What you are asked to do
Please find each line in the records below that contains the word "order", and copy every such line in full.

Data provided
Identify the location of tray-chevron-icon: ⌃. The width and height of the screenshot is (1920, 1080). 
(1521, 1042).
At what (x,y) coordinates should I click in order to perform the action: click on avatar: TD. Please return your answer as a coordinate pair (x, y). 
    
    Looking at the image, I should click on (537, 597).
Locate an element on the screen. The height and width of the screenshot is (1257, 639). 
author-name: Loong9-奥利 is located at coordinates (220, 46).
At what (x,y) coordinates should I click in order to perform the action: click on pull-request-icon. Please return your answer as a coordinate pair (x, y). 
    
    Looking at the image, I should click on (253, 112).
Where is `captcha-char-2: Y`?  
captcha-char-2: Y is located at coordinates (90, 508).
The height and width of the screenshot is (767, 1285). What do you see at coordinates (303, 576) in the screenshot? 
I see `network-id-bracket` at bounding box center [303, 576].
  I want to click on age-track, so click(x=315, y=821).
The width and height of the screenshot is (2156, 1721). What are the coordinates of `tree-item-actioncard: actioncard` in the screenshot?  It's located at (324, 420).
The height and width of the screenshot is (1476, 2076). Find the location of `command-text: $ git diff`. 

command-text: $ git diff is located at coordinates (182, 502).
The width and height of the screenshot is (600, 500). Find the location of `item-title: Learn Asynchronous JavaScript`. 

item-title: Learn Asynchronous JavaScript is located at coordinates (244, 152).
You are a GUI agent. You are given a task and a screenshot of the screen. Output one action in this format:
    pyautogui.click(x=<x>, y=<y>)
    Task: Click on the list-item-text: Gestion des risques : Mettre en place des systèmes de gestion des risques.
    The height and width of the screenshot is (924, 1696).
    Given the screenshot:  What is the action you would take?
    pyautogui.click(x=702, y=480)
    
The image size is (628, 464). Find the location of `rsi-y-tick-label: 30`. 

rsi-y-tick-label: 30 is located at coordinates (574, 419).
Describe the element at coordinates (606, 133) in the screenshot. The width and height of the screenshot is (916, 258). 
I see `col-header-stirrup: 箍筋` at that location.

Reply to the exercise
At what (x,y) coordinates should I click in order to perform the action: click on avatar: TD. Please return your answer as a coordinate pair (x, y). 
At what (x,y) coordinates should I click in order to perform the action: click on pull-request-icon. Please return your answer as a coordinate pair (x, y). 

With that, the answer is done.